Un tel texte – qui est d’ailleurs considéré comme une réforme urgente par les soutiens internationaux du pays – aurait en effet permis de définir avec exactitude les limites des restrictions pouvant être imposées par les banques, mais aussi de sanctionner les écarts et les passe-droits. Or, profitant de ce vide juridique, les banques compliquent tous le jours un peu plus la tâche de leurs clients qui souhaitent réaliser des transactions à partir de leurs comptes : un dépôt de chèque en « dollars libanais », soit les dollars pouvant être retirés à 3 900 livres jusqu’à fin mars prochain, s’apparente à un parcours du combattant, tout comme les transferts vers l’étranger à partir de ces mêmes fonds, pour ne citer que ces deux aspects. La distinction même entre « dollars libanais » et « dollars frais », ces derniers désignant les « vrais » dollars échangeables sur le marché des changes à 9 500 livres hier et ne pouvant en principe être soumis à aucune restriction, relève également de l’aberration en matière d’orthodoxie financière. Pour parachever le tableau, les banques auraient, avec le concours de la BDL pour certaines, en échappant à son contrôle pour d’autres, facilité la sortie de plusieurs milliards de dollars du pays au détriment des restrictions qu’elles imposent au commun des déposants. En juillet 2020, l’ancien directeur général du ministère des Finances Alain Bifani avait estimé à environ six milliards de dollars les montants transférés dans ces conditions.
Le bout du tunnel est encore loin d’être visible dans la mesure où le secteur bancaire, lui aussi affecté par la crise, est en passe d’être restructuré et que la parité officielle dollar/livre en vigueur depuis 1997 et artificiellement maintenue ces derniers 18 mois devrait bientôt être abandonnée, sans que les conséquences pour les déposants ne soient encore clairement définies.

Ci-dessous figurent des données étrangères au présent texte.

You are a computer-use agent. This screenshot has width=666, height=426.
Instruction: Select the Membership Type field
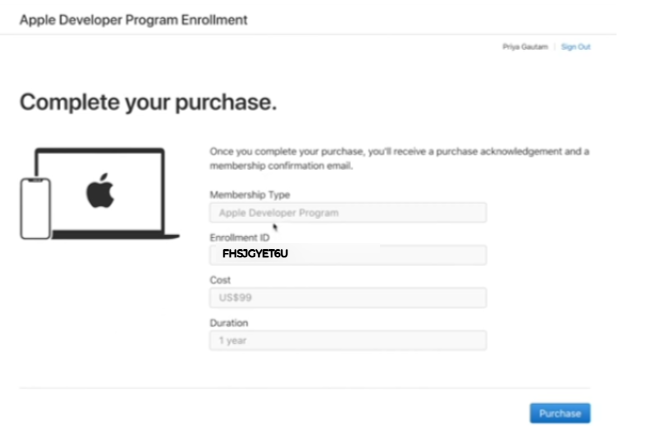click(348, 213)
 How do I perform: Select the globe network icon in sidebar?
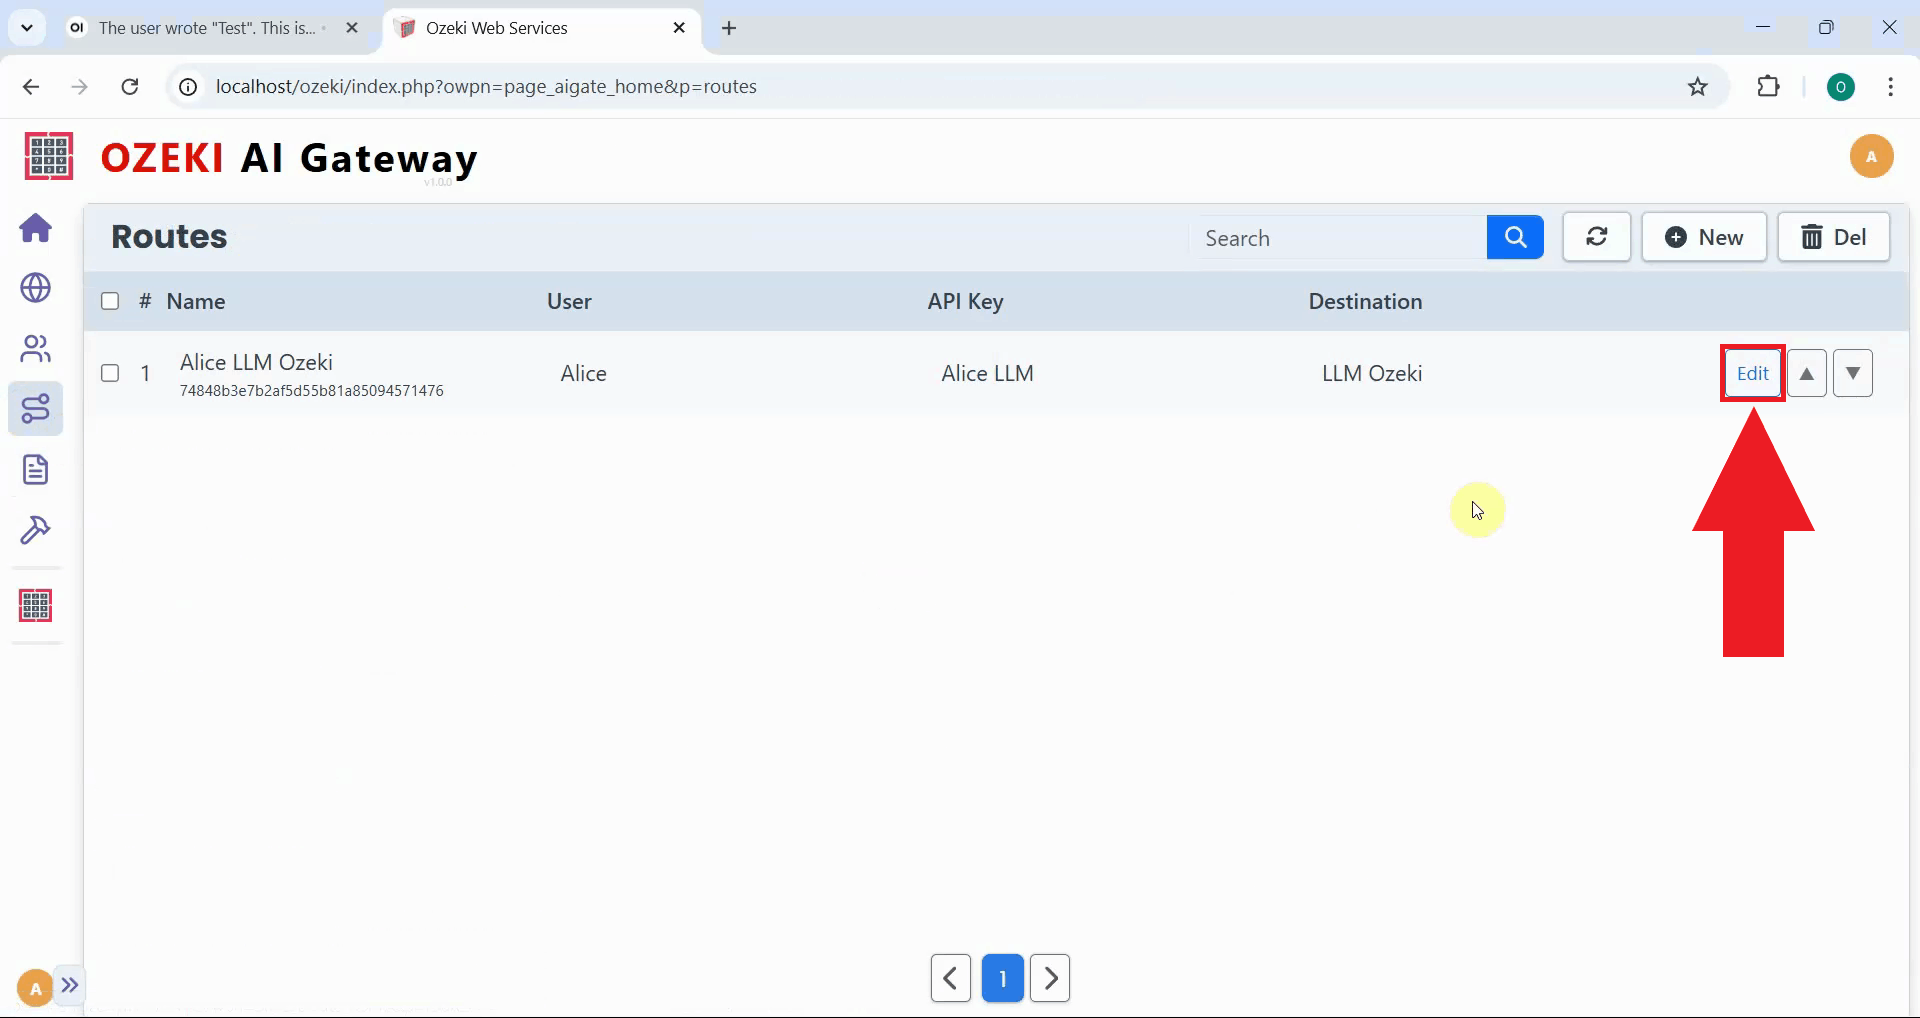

Une situation qui a convaincu l’Union des déposants de porter plainte contre les banques du pays pour faillite frauduleuse. L’action a été lancée fin janvier et le procureur général a été saisi à cette fin. L’Union souhaite que le dossier soit transféré au Tribunal bancaire spécial, instance créée par une loi de 1967 et dont la mission consiste à gérer l’administration des banques en situation de faillite ou en cessation de paiement. L’ONG espère que les banques seront considérées en cessation de paiement à dater du 17 octobre 2019 – date du début du vaste mouvement de colère populaire dirigé contre la classe politique et dans le sillage duquel les banques ont généralisé la première vague de restrictions.
Conformément à ce que prévoit la loi dans ce domaine, cela permettra aux juges d’enquêter sur une période de 18 mois précédant cette échéance pour détecter les éventuelles irrégularités ayant conduit ou accéléré la faillite des établissements visés. La procédure aura également pour objectif d’empêcher les dirigeants des établissements concernés de liquider frauduleusement leurs actifs et les dépôts de leurs clients.
« Quand on observe la situation de plus près, on constate que 85 % des actifs des banques mis en avant pour vanter leur solvabilité étaient constitués soit de titres de dette publique d’un État à la situation financière fragile ou d’obligations émises par la banque centrale. Or c’est l’argent des déposants qui a provisionné toutes ces transactions défaillantes aujourd’hui », note l’avocat Fouad Debs, membre de l’Union des déposants. « Les ingénieries financières, les profits fictifs, les profits et bonus accordés aux actionnaires et aux membres des administrations, c’était l’argent des déposants », souligne-t-il.
Si rien ne garantit que l’action aboutisse – le parquet a déjà virtuellement enterré une précédente plainte similaire de l’Union déposée en avril –, l’ONG espère toutefois maintenir la pression sur les banques, dont certains agissements ont même mobilisé la justice de pays étrangers.